I'm shocked when he answers, his head tilted as if he's flooded with old memories he wishes weren't a part of his psyche.
"He's never killed anyone that I know of. His games tend to be more psychological than anything else, but..."
I wait, my breath caught in the center of my chest when his words fade out.
"But what?" I insist, resisting the urge to lean closer to him in an effort to get the information.
"Henry doesn't stop until he decides the game is over."
"And you don't think he's finished with me," I whisper, my skin suddenly covered with goosebumps, even my legs under the water.
"I don't think he got what he wanted," he says, his eyes drifting back to me, and I can see the pity he has for me in them.
"What do you think he wanted?"
"To make me completely miserable. It's the only thing Henry has ever wanted in life."
"Why does he hate you so much?" I manage, my voice sounding weak.
"I was the one who ratted him out and got him locked up that time in El Paso. He's been seeking vengeance ever since."
"He broke the law," I argue.
Robert shakes his head. "It doesn't matter. The only wrong Henry ever saw was the one directed at him."
"I think that's—"
"Hey, there you are."
Both of our heads swivel toward the voice.
Twisted narrows his eyes when he spots me. One doesn't have to be a mastermind to see the jealousy in his eyes, but I don't say a word because doing so would only fuel a fire that shouldn't be burning in the first place.
"What's up?" Robert asks.
"I needed that information you said you'd find for me."
"Shit," Robert says as he pops up out of the water. "Sorry. It was nice talking to you, Morgan."
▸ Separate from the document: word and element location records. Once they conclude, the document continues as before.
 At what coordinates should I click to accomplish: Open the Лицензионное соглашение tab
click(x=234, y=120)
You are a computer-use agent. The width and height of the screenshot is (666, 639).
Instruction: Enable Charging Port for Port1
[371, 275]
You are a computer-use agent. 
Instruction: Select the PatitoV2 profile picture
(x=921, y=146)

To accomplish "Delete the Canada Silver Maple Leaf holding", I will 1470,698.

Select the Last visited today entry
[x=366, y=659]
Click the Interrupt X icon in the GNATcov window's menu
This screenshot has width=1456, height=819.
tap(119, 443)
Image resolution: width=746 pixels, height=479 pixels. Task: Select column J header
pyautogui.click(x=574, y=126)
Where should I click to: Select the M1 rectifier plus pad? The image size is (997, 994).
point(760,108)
"You too," I say, finding it impossible not to watch the water droplets as they run down the length of his body.
His swim trunks leave nothing to the imagination as they cling to his body. As my cheeks heat, I have to look away.
"You okay?" Twisted asks.
"Getting pruney," I answer, holding up my hands so he can see my fingers. "Probably time to get out."
He holds his hand out to me as Robert walks away, but I make a point to climb out of the hot tub on my own power, hoping he'll start to take a hint. He walks so close to me as I grab a towel and head back inside that it's very clear he's not very good at reading body clues.